EXERCISE DESCRIPTION.
Transcribe nothing except the lines below that run from the one with "Given: Select the GPU版本 OpenGL ES row" to the one with "The image size is (1846, 966).", ends included, and do not copy any picture.

━━ DATA

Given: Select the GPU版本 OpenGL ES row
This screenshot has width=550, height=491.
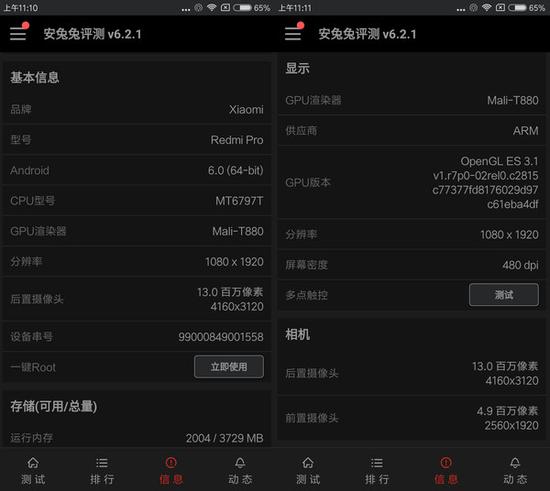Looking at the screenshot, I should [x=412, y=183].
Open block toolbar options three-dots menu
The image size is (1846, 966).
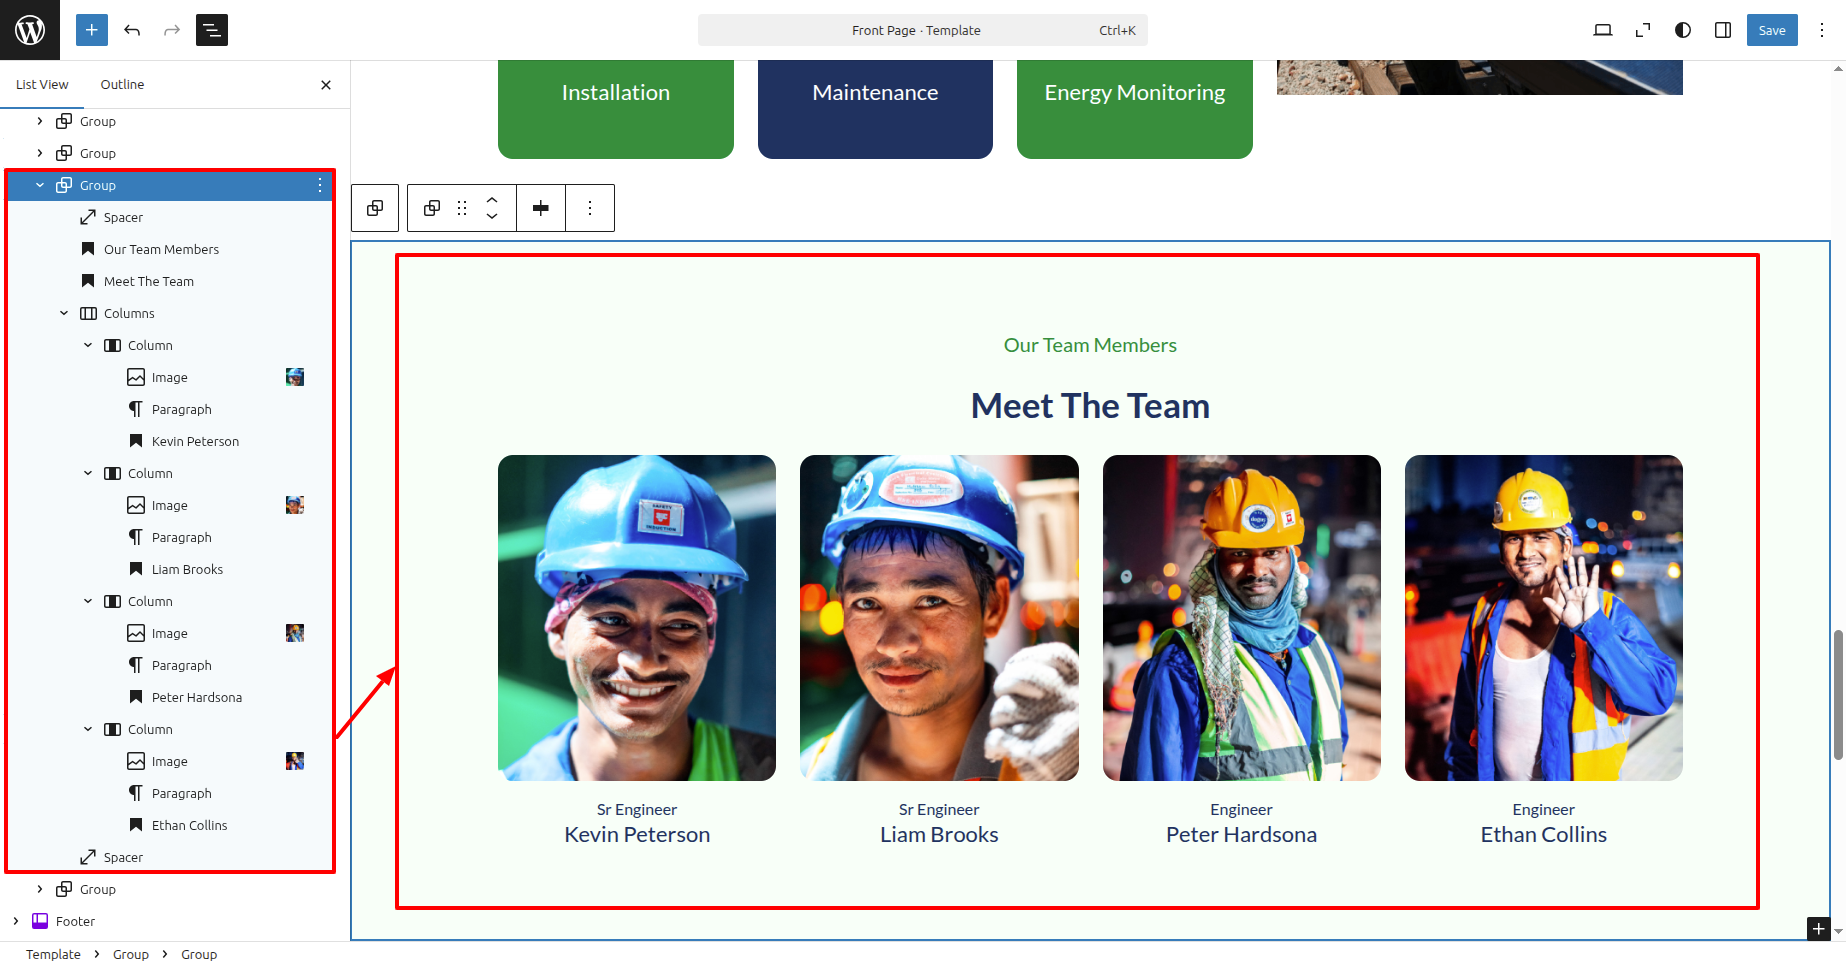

━━━━
━━ DATA

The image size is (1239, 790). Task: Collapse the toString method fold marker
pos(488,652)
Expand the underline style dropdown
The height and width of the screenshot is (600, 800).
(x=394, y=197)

━━━━
━━ DATA

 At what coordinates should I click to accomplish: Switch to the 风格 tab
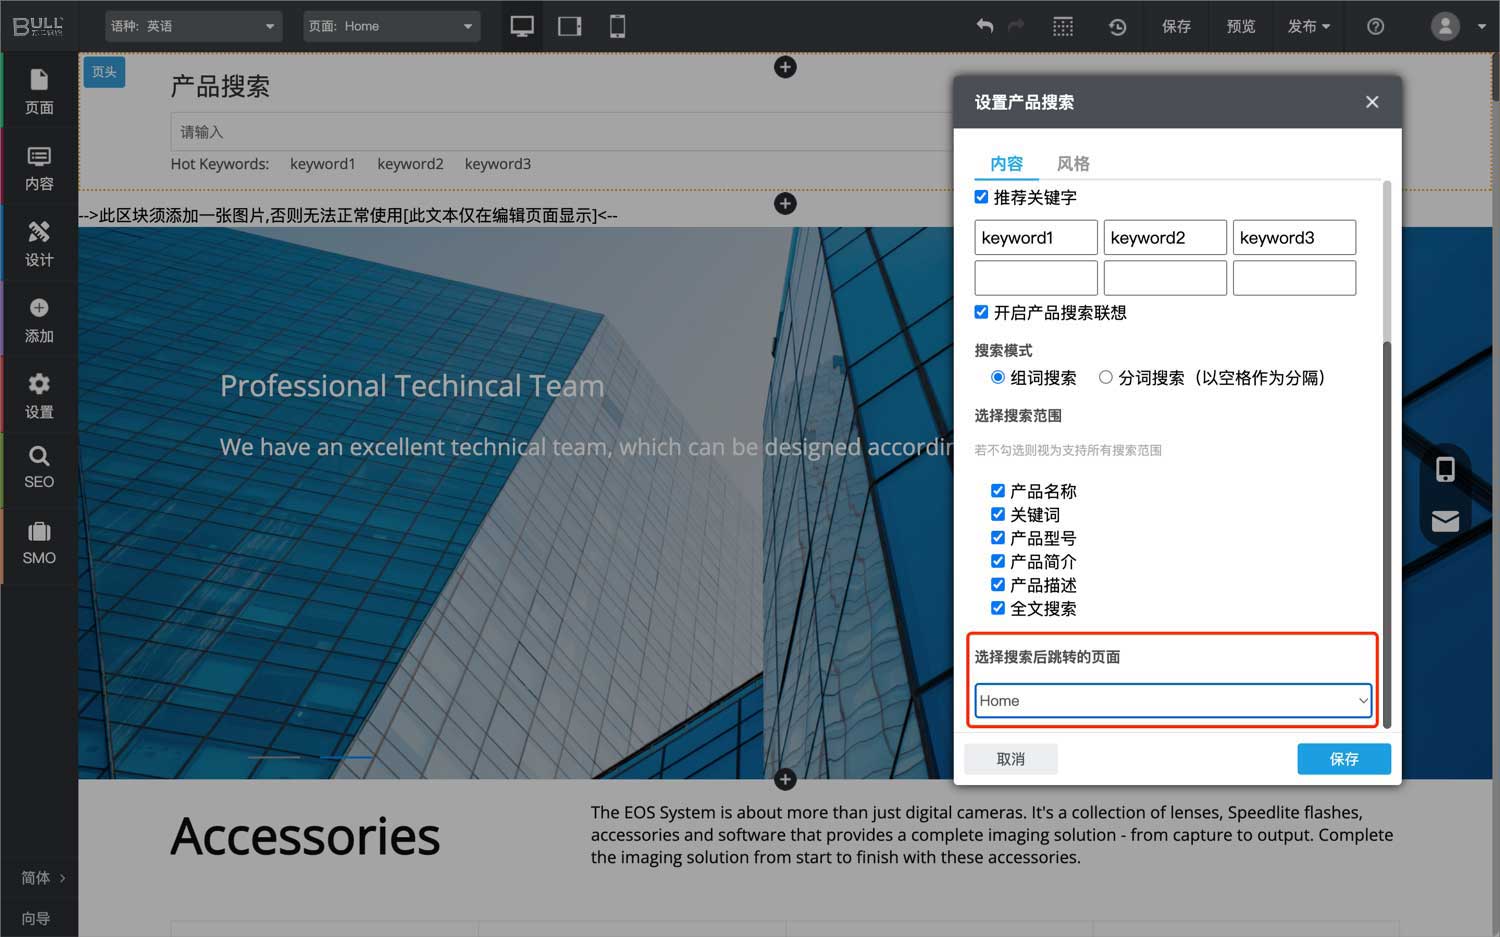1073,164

━━━━

RESULT FOR THIS TASK.
Given: Select the GPU版本 OpenGL ES row
This screenshot has width=550, height=491.
Looking at the screenshot, I should [x=412, y=183].
Open block toolbar options three-dots menu
The image size is (1846, 966).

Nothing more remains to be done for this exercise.